I’ve run the algorithm 10 times. In each case, the highest fitness obtained was 254. That is, there are 2 inputs for which the best expression found by the genetic algorithm is not correct.

The shortest expression found is

Best score 254
Best expression !(!(!(((x) ^ (49)) & (~((201) ^ (x))))))

We don’t have a simplifier pass, so the code does not see that this is actually (x ^ 49) & (~201 ^ x). In fact, we also don’t have constant propagation, so ~201 is not replaced by a simple constant. These are left as exercise for the curious reader.

The longest expression that was found is:

Best score 254
Best expression !(((!(x)) | ((~(~((((54) ^ ((!(~(x))) | (x))) & (51)) ^ ((42) & (((~(~(!(((!(!(x))) ^ (!(x))) & (!((x) & (x))))))) ^ ((((x) & (~(((!(!(188))) ^ (x)) & ((!(x)) & (157))))) ^ (x)) | (x))) & (((!(99)) ^ (159)) ^ (!((x) ^ ((!(x)) | ((~(x)) ^ (~((228) ^ (80))))))))))))) & (~(67)))) | (((((~(((((x) | (!((!(((130) ^ (x)) | (164))) & (~(x))))) | (1)) & (157)) | ((((((((x) ^ ((x) | (121))) & ((!(x)) & ((x) | (x)))) & ((x) | (!(x)))) & ((28) | (~(((!(x)) & (135)) | (x))))) & (115)) | ((~((x) & (76))) ^ ((x) | (~(x))))) | ((x) & (x))))) & ((!(!(!(!(!(x)))))) | ((((~((!(86)) & (!((111) ^ (x))))) & ((x) ^ (220))) & (((~(!(~(x)))) ^ (~(((x) ^ (!(~(x)))) | ((x) ^ (~(!(!(!(!(91)))))))))) ^ (!(~(206))))) & (((~((x) ^ (((((x) ^ (x)) ^ (!(63))) & ((!(x)) | (!(x)))) ^ ((196) ^ (!(243)))))) | (x)) & ((((((!(251)) | (!((!(!(x))) ^ (x)))) & (!(((!(x)) ^ (!(!(!(x))))) & (~(x))))) & (x)) & ((~((x) | (~(~(!(25)))))) | (~(x)))) & (~((((((!(!(x))) & (126)) | ((!(x)) & (148))) & ((78) & ((!(18)) ^ (x)))) | (~(115))) | (x)))))))) ^ (x)) | ((!(((~(204)) & ((!(~(x))) & (~(122)))) ^ (135))) & (~(x)))) & ((!((183) | (((200) | (176)) | (x)))) ^ ((~(~((63) ^ (!(!((x) ^ (x))))))) ^ (~(!(((~((!((((x) ^ (x)) ^ (x)) ^ ((((x) & (158)) ^ (~(!(40)))) ^ (20)))) & (x))) & (4)) | (!(!(((208) ^ (x)) ^ (x)))))))))))

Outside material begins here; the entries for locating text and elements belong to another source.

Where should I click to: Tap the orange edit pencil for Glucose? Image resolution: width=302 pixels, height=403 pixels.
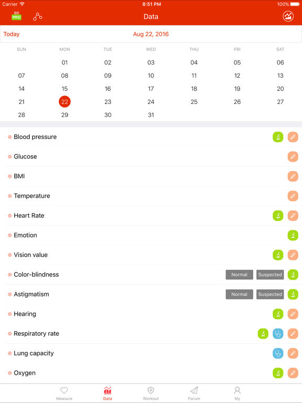[293, 156]
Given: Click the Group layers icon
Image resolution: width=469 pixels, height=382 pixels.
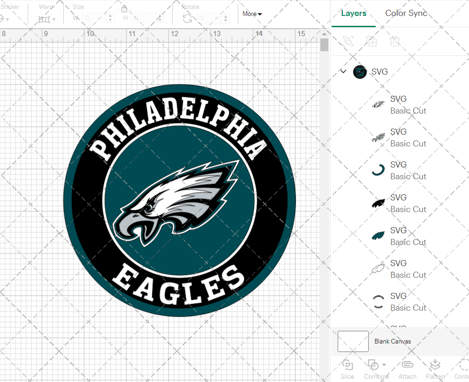Looking at the screenshot, I should tap(348, 41).
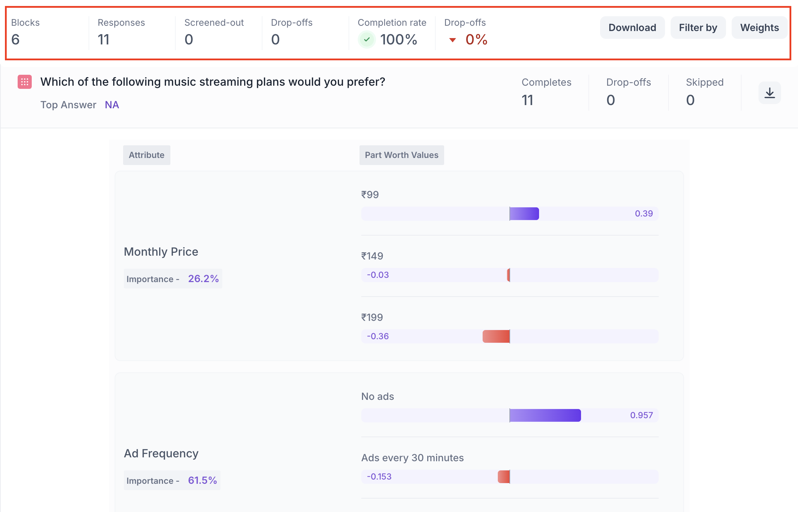Click the question download arrow icon

point(769,93)
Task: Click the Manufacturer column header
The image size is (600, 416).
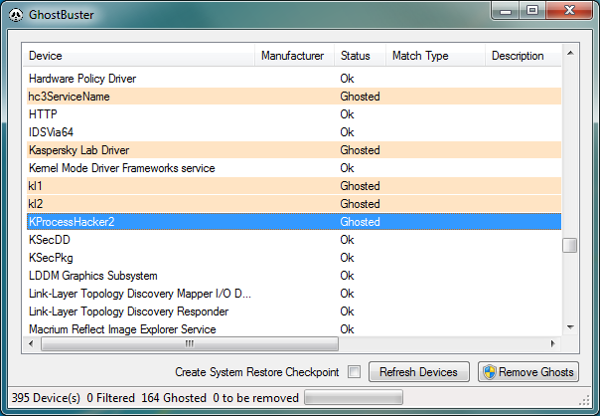Action: point(293,56)
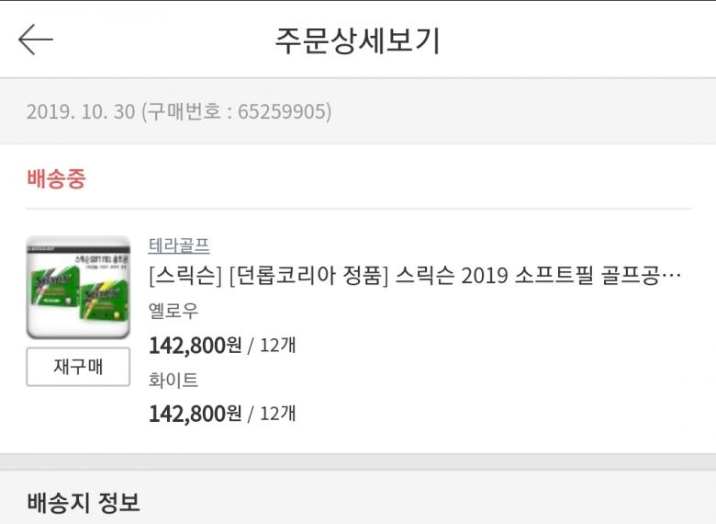Tap the 142,800원 price under 화이트
The height and width of the screenshot is (524, 716).
click(x=195, y=414)

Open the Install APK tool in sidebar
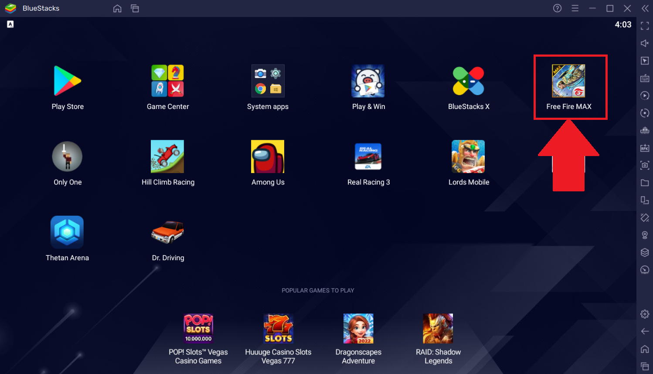645,148
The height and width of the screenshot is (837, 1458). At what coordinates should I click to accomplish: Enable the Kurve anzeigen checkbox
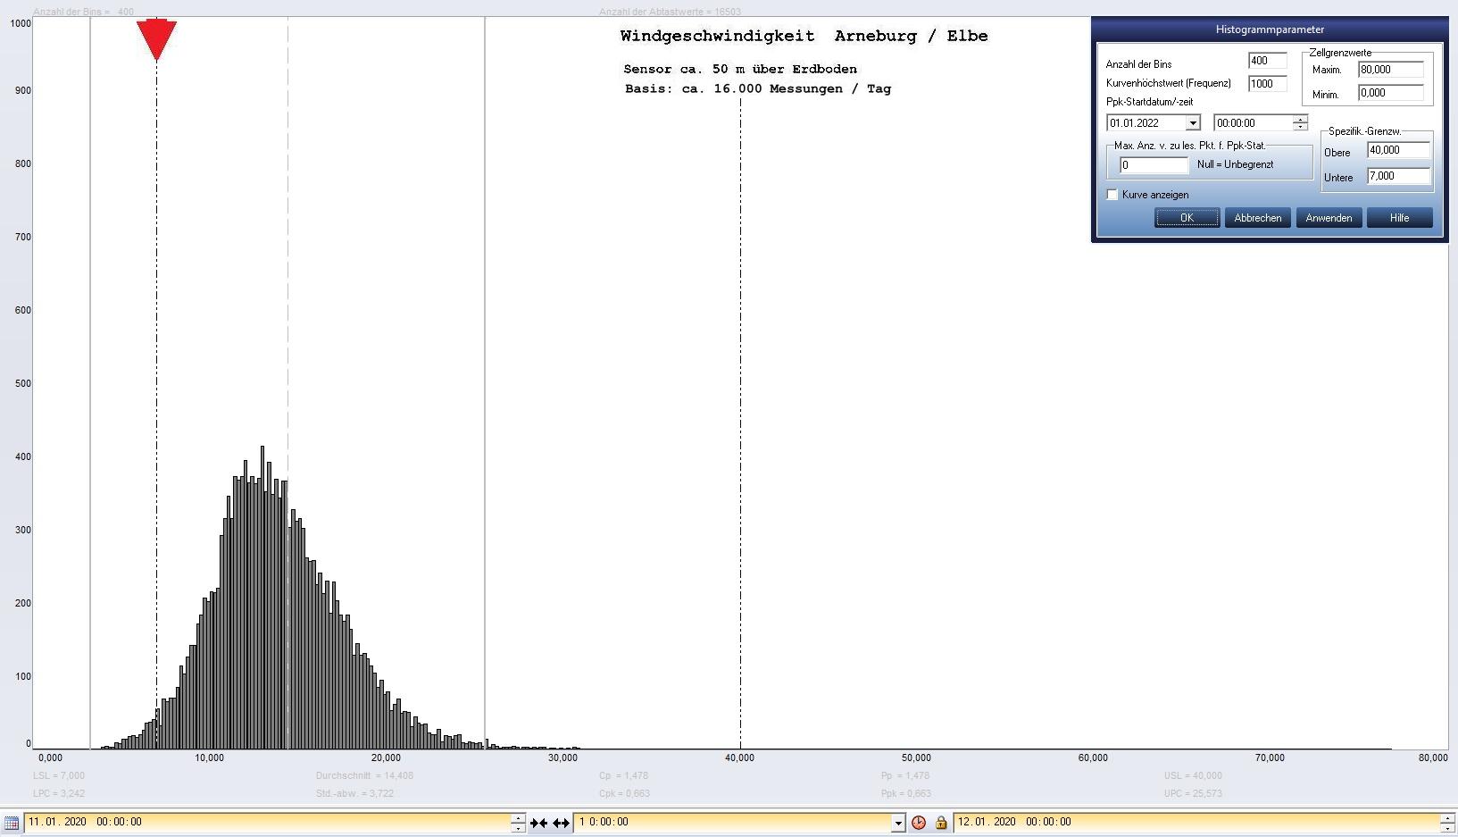coord(1112,195)
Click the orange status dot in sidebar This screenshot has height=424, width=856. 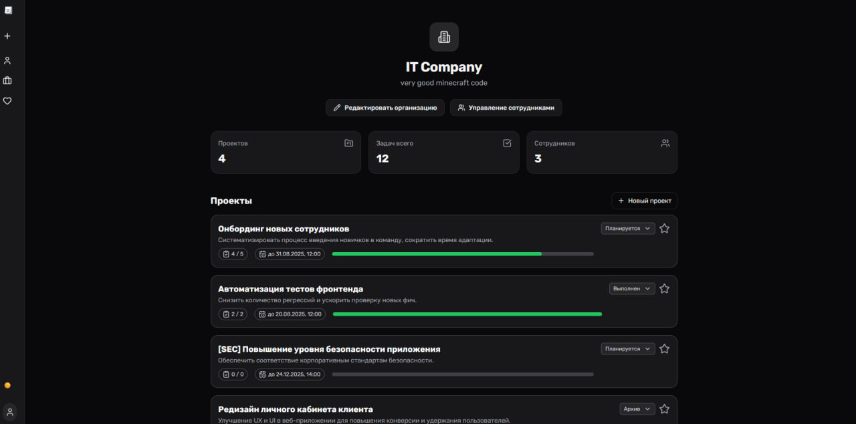click(7, 385)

Definitely not something that we’d want to write in real code. It will be much much slower than the subtraction and comparison method present at the start of the article.

Next time, we’ll look at how to determine the correct expression using pen and paper and then we will compare the possible implementations. While the genetic algorithm did not find the ideal solution here, possible improvements might make it work. Or, we can replicate the same conclusion from the FizzBuzz in TF article:

Thanks a lot, machine learning!

Comments:

There are 1 comments (add more):

u/I_Am_Der_Vogel, on March 5, 2023:
Cool article. There were 2 (small) things that looked incorrect to me, but maybe I missed something:
```
go x ((e,s):es)
    | x > s = go (x - s) es
    | otherwise = e
```
I though the recursion had to be | x > s = go x es, because the values for s are elements of the scan, so x already points in the region of the correct values (e.g. x = 160 with the example S = {100, 150, 175,...}, we have x > 100 -> x > 150 -> x < 175 -> return 3rd expression, which is what we want, but with the subtraction we would have (x=160) > 100 -> (x=60) < 150 -> return 2nd expression).

The other one was at these two lines:
```
getSubExprAt e@(Not        _) x = getSubExprAt e (x - 1)
getSubExprAt e@(Complement _) x = getSubExprAt e (x - 1)
```
Which look like it’s the same as:
```
getSubExprAt e@(Not        _) x = e
```
As it just decrements x without stepping into the expression.